50 notions clés sur La Laïcité pour les Nuls | Nicolas Cadene | Collection Pour les Nuls Culture Générale (2016)

La laïcité en voie d’extinction

Quelle que soit la façon dont on tente d’édulcorer les religions, celles-ci restent des prisons psychologiques (et parfois physiques) construites sur la peur, le jugement, l'exclusion, le péché, la culpabilisation et des promesses de salut éternel (parfois obtenu par procuration). Alors, plus quelqu’un est désespéré ou démuni, psychologiquement et/ou matériellement, plus il a de chance de se laisser embrigader. Le marketing est plus puissant et efficace que la raison et la science. Pourquoi y a-t-il autant de religions et de prescriptions différentes s’il n’y a qu’un seul Dieu?
   Le contrôle politico-religieux, ce sépulcre de croyances, prescriptions et doctrines de conception humaine, reste le dénominateur commun derrière ces vains et récurrents débats autour de la laïcité et des religions, ou de l’athéisme et de la foi. Mais n’oublions pas l’essentiel derrière tout ce charabia à propos des signes  et codes vestimentaires religieux : l’égalité des droits femmes-hommes et la neutralité confessionnelle des institutions gouvernementales.

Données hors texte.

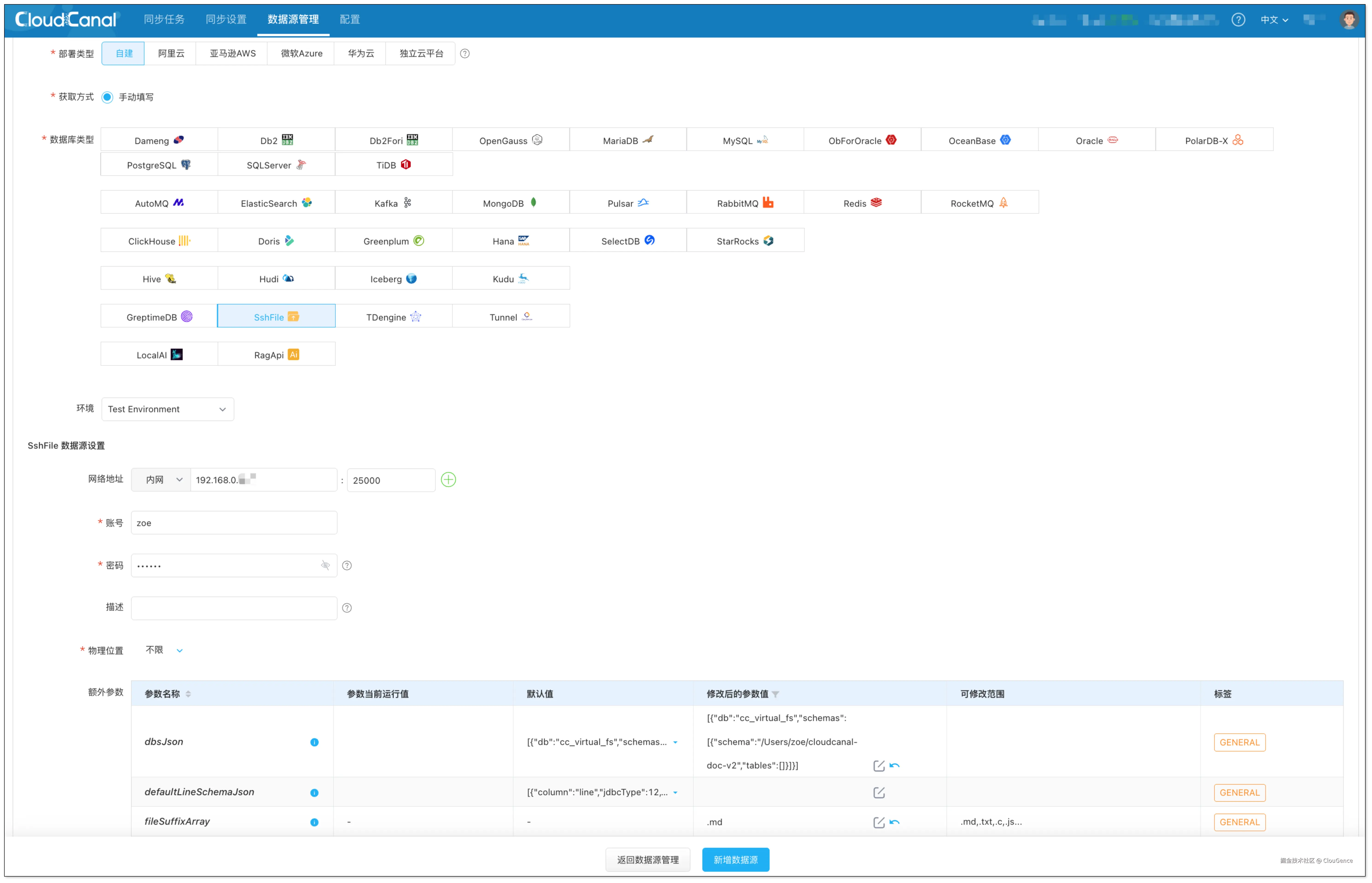Open the Test Environment dropdown
The height and width of the screenshot is (883, 1372).
(167, 409)
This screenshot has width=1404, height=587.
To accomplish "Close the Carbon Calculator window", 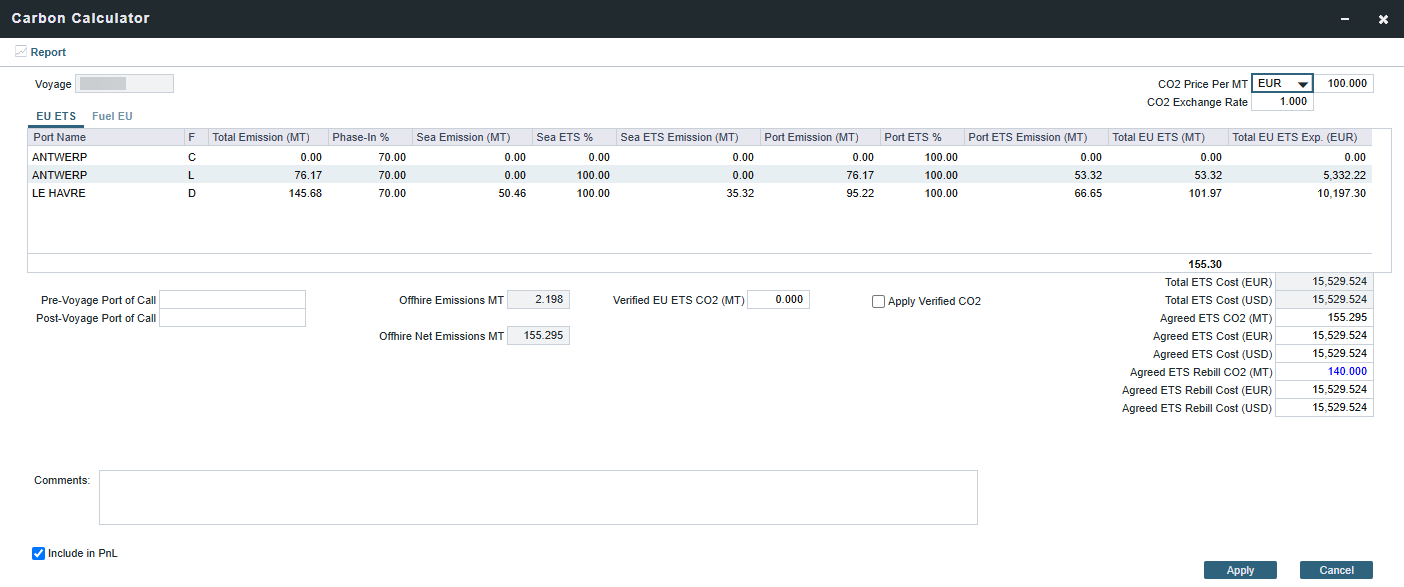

   Les objets et les vêtements ont une valeur symbolique, et ce sont les gens qui leur attribuent une valeur identitaire. Si vous étudiez l’histoire du vêtement vous verrez comme cet aspect du débat est futile. En réalité, il vaut mieux étudier les lois et rituels religieux intégrés aux lois civiles inégalitaires...
   Dans les années 50/60, les religions les plus répandues au Canada étaient le catholicisme, le protestantisme et le judaïsme. Peu à peu, l’arrivée d’immigrants de toutes races, ethnies et confessions a modifié le paysage. Il fallait se familiariser à de nouveaux codes vestimentaires et religieux. On se demandait quelle influence aurait cette insertion cosmopolite sur notre propre culture, et surtout comment toutes ces religions allaient coexister hors des quartiers-ghettos des grandes villes. Les frictions étaient quasi inévitables puisque des minorités jadis invisibles devenaient soudainement très visibles.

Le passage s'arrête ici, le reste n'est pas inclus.